What to work on -> Search the records for the word "will" and report each line that has it.

Data shown ->
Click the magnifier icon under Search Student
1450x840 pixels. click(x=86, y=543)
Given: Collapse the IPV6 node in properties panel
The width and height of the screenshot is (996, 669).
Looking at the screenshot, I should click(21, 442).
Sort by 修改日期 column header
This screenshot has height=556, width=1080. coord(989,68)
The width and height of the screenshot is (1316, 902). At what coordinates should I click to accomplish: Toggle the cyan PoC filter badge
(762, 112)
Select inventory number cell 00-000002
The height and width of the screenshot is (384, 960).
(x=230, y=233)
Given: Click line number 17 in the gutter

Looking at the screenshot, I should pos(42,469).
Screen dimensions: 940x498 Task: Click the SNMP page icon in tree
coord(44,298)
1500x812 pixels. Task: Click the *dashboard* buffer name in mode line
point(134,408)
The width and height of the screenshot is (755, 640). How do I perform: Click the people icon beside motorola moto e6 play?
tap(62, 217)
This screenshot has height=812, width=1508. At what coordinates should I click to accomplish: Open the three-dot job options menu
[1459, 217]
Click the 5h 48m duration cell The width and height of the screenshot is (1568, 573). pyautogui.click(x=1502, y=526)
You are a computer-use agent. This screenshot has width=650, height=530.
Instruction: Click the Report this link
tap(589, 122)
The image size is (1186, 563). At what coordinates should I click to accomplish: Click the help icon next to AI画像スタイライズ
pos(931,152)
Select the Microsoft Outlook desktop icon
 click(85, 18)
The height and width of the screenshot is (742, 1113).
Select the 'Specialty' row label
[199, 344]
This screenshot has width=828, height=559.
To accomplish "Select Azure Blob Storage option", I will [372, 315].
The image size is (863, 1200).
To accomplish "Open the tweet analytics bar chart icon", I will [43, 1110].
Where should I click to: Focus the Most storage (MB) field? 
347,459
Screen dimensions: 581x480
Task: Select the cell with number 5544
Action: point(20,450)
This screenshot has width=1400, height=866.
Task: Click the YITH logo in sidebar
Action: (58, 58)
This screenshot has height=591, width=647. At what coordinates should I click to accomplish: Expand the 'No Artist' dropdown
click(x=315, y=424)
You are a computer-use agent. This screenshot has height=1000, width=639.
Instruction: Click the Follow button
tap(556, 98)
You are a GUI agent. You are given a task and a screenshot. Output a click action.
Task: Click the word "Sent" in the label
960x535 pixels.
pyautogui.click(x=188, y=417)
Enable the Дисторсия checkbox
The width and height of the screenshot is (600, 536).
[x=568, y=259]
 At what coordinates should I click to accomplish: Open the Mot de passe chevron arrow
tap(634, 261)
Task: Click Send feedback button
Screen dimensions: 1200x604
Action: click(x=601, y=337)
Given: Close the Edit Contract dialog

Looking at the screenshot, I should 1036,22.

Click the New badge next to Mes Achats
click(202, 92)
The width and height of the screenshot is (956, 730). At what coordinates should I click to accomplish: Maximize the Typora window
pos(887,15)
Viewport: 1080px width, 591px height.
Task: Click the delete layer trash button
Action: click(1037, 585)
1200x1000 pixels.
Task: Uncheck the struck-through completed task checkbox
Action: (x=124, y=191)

Answer section ->
To accomplish "Select Azure Blob Storage option", I will [372, 315].
To accomplish "Open the tweet analytics bar chart icon", I will [43, 1110].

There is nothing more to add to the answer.